### Kaynak metin ###

S&P Türkiye’nin kredi notunu, B+’ dan, BB- yükseltti. Bu olumlu bir duygu yarattı. Çünkü kamu ve özel sektörün, daha düşük faiz oranında dış borçlanma yapma imkanına temel yaratacak. KKTC Maliyesi ise iç borçlanma ile %60 faizle TL ve 24 milyon Dolar da borçlanıp, Bütçe açığını kapamaya çalışıyor. Bizim zaten kredi notumuzu yükseltme diye derdimiz yok. Zira biz notu, sıfırın altında olarak kendimize çoktan vermiş olduk.
Ancak bizim ağırlıklı bir dış destek alanımız var. Türkiye.. Dolayısı ile bu desteği göz ardı etmek veya yok saymak mümkün değildir. Baksanıza, S&P Türkiye’nin kredi notunu yükseltince; aylardır, yıllardır, “ dış güçler” diyerek bu kredi derecelendirme kuruluşlarına galizine saldıranlar bile onlara övgü yağdırmaya başladı. İdeolojik veya politik konumunuz ne isterse olsun, dünya ekonomisinin bir parçası olarak, evrensel ekonomik, hukuki ve demokratik kural ve kurulları yok sayamazsınız. Bunu yok sayamayacağınız gibi onlarla ilişkide; kendi ulusal, toplumsal değerlerinizi de göz ardı etmek veya öne koymaktan da geri duramazsınız. Bunun sentezini becermeniz gerekir.
İşte biz bu mantıkla, TC-KKTC ilişkisine bakmalıyız. Ne yok saymalı, nede kendi toplumsal çıkar ve ihtiyaçlarımızı göz ardı etmeliyiz. Bu bakımdan bu ağır enflasyon koşullarında yaşarken, destek aldığımız Türkiye’nin de ağır enflasyon koşullarında olduğunu unutmamamız gerekir. Yani desteğin de sınırlı olduğunu bilmeliyiz..

###

Alıştırma — Kredi notu ve Türkiye-KKTC ilişkisi üzerine yukarıdaki yazıyı, son cümlesinden sonrasını yazarak devam ettirin.

### Verilen bilgiler ###

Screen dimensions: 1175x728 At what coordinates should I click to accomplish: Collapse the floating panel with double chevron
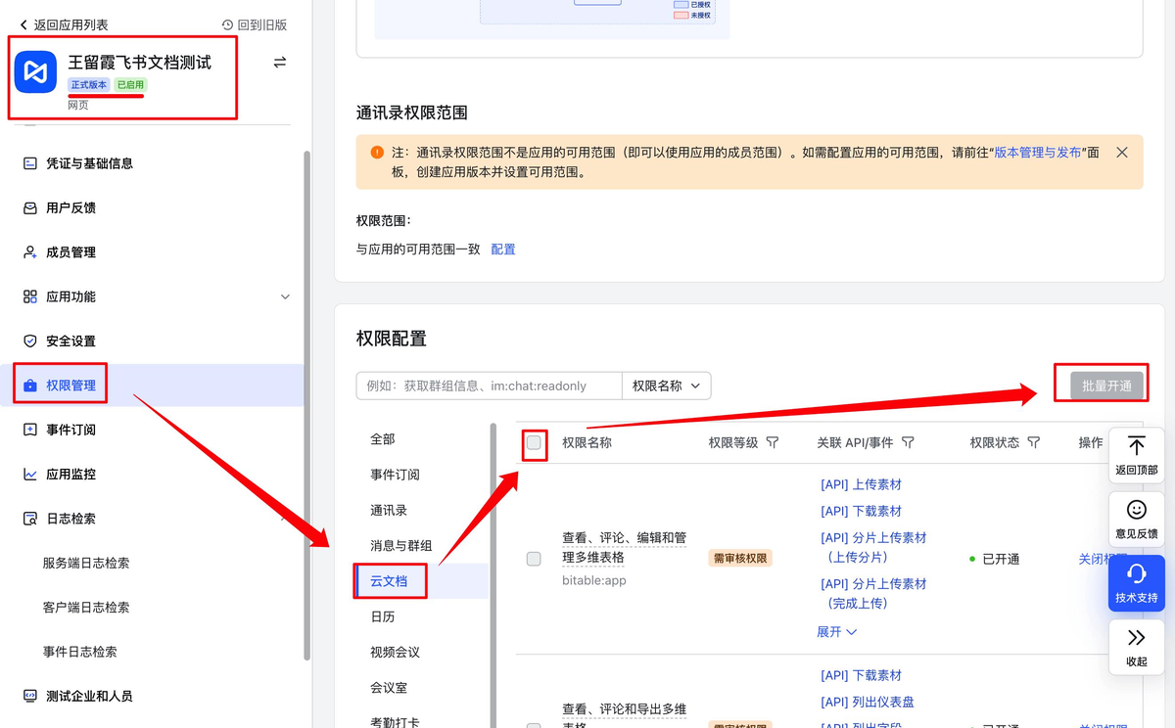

###

Alıştırma sonucu —
Yani Sayın Tatar ile Sayın Üstel’in, Türkiye ile Mali İşbirliği Protokolü imzasından sonra; “ tarihin gördüğü en büyük, Hibe ve Kredi Protokolü imzalandı” söylemleri yapmamanız gerekir. Çünkü 16 milyar TL olduğu ifade edilen Protokolün gerçekleşmesi devede kulak kalırsa, işte o zaman bu değer erozyona uğrar. TC- KKTC ilişkilerine en büyük zararı verir. Sayın Erkan Okandan, Yeni Düzen’deki makalesinde, TC- KKTC Mali İşbirliği Protokolü ile ilgili bir değerlendirme yaptı. Diğer kalemler bir yere, yalnızca KKTC Maliyesine destek kalemini ele alıyorum. Neden?
Çünkü ağır enflasyon koşulları altındayız, Maliye iç borçlanma ile durumu kurtarmaya çalışıyor. 2023 yılında KKTC Bütçesinde, TC’nin KKTC Maliyesine desteği, 5 milyar TL olarak öngörüldü. Sonra bu, tadil edilerek 1 milyar 445 milyon TL’ye düşürüldü. Fakat bu desteğin, 2023 yılında gerçekleşmesi ise 62 milyon TL oldu. Halbuki enflasyonun, 2023 yılında resmi gerçekleşmesi, %83 idi. .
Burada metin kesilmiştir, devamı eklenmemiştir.